• WHAT THE EXERCISE ASKS:
Recast the items below from the line containing "Where should I click to: Choose" through the line containing "[x=114, y=67]" as a Markdown table with the columns Row and Line. Number each row and omit blank lines.

• THE INPUT:

|---|

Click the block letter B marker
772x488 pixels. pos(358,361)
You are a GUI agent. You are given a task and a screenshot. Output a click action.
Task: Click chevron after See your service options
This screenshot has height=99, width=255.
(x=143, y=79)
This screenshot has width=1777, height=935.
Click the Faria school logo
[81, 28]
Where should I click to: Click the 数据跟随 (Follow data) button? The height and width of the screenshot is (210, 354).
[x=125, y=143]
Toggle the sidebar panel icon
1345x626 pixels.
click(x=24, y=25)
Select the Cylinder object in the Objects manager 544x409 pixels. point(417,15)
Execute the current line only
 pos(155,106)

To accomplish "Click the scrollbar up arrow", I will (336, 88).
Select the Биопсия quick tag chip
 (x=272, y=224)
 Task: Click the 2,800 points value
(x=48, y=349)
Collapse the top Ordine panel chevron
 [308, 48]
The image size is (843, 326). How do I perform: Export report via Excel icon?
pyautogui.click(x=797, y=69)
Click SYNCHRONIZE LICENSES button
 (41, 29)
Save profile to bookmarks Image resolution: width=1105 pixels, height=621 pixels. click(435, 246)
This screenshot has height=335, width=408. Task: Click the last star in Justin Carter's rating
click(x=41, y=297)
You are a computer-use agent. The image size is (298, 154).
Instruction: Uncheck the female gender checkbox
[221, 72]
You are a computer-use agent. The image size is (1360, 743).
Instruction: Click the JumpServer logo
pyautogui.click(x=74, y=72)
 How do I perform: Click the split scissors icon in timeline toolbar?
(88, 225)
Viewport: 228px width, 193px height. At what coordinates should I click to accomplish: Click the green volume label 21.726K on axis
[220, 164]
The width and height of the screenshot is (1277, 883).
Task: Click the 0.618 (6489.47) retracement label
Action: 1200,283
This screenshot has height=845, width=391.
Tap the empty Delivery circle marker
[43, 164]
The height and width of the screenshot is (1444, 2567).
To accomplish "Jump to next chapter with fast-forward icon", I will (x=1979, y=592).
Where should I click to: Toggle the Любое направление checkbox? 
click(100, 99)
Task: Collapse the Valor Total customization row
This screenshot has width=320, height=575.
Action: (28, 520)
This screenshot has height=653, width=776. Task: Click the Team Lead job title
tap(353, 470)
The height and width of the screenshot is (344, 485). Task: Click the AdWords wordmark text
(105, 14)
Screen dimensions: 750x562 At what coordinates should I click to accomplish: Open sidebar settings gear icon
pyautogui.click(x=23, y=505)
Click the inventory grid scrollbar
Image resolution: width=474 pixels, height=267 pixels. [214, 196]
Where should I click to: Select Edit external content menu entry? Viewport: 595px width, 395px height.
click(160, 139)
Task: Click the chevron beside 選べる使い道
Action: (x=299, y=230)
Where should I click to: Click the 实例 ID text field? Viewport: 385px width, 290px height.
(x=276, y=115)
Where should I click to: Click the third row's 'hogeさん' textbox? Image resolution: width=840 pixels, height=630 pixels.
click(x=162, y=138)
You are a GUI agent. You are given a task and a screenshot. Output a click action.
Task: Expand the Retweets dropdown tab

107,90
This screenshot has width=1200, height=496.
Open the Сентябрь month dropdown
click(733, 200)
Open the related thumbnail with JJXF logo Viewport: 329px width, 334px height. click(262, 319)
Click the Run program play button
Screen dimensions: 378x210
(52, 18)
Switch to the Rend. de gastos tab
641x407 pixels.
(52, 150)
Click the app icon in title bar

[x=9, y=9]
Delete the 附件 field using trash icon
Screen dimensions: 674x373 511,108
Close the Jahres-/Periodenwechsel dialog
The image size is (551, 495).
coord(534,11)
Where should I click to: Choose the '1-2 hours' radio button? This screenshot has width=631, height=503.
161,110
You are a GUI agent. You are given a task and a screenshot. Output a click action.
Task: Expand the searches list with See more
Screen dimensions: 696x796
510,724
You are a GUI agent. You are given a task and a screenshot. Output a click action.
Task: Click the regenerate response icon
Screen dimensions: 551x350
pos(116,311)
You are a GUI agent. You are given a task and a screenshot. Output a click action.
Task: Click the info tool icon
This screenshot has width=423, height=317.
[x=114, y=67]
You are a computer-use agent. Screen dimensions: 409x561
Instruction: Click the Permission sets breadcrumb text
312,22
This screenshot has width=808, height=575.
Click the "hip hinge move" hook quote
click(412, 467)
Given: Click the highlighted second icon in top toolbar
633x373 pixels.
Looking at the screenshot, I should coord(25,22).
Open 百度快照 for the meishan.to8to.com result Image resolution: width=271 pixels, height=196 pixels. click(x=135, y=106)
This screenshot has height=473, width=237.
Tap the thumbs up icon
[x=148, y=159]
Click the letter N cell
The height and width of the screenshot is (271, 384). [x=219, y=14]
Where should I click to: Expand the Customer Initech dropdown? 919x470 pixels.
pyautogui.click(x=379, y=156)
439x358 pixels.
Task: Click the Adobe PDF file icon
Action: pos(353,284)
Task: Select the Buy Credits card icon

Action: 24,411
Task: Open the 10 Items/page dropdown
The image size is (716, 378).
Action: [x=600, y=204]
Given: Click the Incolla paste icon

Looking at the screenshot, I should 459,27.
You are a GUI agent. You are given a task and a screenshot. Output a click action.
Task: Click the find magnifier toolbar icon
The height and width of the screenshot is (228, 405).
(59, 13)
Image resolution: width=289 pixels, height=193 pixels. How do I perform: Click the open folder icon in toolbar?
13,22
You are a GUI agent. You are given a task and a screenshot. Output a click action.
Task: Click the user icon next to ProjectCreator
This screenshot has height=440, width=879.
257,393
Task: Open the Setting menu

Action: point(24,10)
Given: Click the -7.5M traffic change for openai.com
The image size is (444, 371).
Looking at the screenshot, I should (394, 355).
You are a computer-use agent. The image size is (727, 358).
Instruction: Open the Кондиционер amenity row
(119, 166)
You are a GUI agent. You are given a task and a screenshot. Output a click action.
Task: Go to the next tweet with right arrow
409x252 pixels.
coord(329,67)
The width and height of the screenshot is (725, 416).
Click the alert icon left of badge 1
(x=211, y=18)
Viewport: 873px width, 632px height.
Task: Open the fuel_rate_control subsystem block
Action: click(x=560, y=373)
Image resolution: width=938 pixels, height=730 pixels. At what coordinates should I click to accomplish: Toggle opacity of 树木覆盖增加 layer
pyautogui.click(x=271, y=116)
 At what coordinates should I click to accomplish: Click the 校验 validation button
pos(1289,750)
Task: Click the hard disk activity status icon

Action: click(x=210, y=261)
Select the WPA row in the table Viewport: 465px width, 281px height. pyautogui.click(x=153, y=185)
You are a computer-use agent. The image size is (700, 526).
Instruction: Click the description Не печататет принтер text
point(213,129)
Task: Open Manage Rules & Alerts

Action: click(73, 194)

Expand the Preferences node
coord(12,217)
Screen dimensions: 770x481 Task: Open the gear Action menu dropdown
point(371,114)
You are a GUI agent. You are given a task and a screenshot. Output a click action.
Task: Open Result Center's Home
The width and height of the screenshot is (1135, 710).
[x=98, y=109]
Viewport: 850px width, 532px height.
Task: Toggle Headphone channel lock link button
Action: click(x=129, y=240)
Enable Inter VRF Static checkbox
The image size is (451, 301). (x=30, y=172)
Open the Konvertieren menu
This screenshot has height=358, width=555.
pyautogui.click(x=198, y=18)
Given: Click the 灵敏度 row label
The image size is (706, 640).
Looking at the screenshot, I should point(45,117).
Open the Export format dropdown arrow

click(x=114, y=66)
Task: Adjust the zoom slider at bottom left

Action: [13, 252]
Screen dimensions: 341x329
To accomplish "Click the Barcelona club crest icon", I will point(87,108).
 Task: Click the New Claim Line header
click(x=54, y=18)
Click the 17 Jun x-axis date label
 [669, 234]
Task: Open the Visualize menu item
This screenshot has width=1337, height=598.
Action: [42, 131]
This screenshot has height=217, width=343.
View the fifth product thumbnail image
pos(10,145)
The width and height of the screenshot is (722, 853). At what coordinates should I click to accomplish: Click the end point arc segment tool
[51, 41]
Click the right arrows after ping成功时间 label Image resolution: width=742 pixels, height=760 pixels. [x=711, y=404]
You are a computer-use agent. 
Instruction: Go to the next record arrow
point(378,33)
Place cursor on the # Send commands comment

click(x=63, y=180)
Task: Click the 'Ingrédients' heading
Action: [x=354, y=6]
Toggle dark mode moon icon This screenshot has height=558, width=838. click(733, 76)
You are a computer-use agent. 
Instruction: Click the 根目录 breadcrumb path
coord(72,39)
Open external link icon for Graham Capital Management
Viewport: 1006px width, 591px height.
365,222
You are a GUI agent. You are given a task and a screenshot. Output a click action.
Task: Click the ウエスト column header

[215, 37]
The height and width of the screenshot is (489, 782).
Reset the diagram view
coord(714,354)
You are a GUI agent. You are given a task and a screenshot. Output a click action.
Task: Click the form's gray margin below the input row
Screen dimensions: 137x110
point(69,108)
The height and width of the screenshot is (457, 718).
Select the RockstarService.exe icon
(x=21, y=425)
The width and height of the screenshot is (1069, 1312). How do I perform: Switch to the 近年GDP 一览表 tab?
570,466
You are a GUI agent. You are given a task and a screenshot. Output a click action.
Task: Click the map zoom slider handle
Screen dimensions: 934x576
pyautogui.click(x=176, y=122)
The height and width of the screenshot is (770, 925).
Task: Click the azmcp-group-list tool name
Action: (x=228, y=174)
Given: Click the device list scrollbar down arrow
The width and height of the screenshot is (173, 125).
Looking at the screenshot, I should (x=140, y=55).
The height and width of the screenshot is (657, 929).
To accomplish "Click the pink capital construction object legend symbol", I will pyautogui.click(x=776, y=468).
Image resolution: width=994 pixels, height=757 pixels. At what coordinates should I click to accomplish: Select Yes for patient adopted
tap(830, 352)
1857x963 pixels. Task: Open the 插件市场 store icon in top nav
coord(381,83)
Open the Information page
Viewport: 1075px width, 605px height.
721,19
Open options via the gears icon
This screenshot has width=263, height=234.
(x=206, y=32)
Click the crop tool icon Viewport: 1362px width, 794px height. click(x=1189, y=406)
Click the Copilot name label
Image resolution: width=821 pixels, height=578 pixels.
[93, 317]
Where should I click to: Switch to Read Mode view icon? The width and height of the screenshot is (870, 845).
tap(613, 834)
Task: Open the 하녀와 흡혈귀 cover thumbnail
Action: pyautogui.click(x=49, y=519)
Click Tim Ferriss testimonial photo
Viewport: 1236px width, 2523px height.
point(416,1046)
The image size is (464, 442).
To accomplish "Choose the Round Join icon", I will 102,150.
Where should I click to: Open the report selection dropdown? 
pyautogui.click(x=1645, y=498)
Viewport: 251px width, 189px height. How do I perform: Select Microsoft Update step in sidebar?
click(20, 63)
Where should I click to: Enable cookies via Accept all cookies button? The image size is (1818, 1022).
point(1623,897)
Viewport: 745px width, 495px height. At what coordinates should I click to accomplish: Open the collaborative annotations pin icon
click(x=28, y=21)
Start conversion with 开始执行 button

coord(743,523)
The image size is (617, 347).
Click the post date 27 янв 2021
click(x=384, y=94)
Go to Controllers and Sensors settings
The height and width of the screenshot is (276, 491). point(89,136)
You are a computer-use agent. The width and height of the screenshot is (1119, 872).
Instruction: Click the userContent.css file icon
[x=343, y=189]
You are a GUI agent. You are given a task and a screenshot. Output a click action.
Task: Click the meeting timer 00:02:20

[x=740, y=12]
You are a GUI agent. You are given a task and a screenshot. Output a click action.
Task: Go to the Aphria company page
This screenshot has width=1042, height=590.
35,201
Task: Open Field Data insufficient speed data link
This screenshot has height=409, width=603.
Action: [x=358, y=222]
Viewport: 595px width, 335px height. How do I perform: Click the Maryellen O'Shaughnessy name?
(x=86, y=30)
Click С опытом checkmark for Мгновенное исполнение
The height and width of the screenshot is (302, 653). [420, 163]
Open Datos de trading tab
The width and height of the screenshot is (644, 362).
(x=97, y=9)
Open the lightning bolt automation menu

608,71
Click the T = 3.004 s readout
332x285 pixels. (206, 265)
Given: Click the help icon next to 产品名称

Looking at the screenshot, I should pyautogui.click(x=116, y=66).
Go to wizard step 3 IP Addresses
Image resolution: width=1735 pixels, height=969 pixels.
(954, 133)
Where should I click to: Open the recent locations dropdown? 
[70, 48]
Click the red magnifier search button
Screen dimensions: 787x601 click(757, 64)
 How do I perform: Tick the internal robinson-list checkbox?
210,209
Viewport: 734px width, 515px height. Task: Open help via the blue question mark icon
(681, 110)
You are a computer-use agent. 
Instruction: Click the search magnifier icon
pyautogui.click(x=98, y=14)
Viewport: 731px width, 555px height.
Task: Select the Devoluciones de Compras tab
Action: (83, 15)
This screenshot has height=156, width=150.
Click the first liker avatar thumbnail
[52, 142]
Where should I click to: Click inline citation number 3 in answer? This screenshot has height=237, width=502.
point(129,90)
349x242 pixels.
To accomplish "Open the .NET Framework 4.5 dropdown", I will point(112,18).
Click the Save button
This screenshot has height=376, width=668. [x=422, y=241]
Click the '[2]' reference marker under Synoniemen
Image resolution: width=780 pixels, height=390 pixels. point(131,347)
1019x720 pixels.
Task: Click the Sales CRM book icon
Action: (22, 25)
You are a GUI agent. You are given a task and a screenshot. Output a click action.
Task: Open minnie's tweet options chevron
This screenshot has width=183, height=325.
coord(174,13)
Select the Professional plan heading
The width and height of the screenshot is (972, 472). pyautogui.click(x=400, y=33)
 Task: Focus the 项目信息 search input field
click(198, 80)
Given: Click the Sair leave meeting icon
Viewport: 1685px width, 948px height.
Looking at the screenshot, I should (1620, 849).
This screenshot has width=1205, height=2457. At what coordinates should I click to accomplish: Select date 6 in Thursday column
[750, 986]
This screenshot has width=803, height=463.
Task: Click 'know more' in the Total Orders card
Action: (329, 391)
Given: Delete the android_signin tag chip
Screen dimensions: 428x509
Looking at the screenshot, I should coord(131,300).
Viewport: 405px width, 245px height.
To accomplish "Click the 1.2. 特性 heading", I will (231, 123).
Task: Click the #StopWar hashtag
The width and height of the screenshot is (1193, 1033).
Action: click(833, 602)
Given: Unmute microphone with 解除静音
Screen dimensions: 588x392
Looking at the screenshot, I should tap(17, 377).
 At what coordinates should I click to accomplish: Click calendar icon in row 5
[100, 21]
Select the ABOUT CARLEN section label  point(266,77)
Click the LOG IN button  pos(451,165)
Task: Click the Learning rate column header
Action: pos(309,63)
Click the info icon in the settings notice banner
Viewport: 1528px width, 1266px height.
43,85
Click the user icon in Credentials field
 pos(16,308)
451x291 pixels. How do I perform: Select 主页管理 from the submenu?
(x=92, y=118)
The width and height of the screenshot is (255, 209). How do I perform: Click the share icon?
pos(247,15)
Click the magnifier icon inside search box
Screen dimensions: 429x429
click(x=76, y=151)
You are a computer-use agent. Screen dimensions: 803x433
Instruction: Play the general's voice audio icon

|---|

• TASK SOLUTION:
| Row | Line |
|---|---|
| 1 | Where should I click to: Choose the '1-2 hours' radio button? This screenshot has width=631, height=503. |
| 2 | 161,110 |
| 3 | You are a GUI agent. You are given a task and a screenshot. Output a click action. |
| 4 | Task: Expand the searches list with See more |
| 5 | Screen dimensions: 696x796 |
| 6 | 510,724 |
| 7 | You are a GUI agent. You are given a task and a screenshot. Output a click action. |
| 8 | Task: Click the regenerate response icon |
| 9 | Screen dimensions: 551x350 |
| 10 | pos(116,311) |
| 11 | You are a GUI agent. You are given a task and a screenshot. Output a click action. |
| 12 | Task: Click the info tool icon |
| 13 | This screenshot has width=423, height=317. |
| 14 | [x=114, y=67] |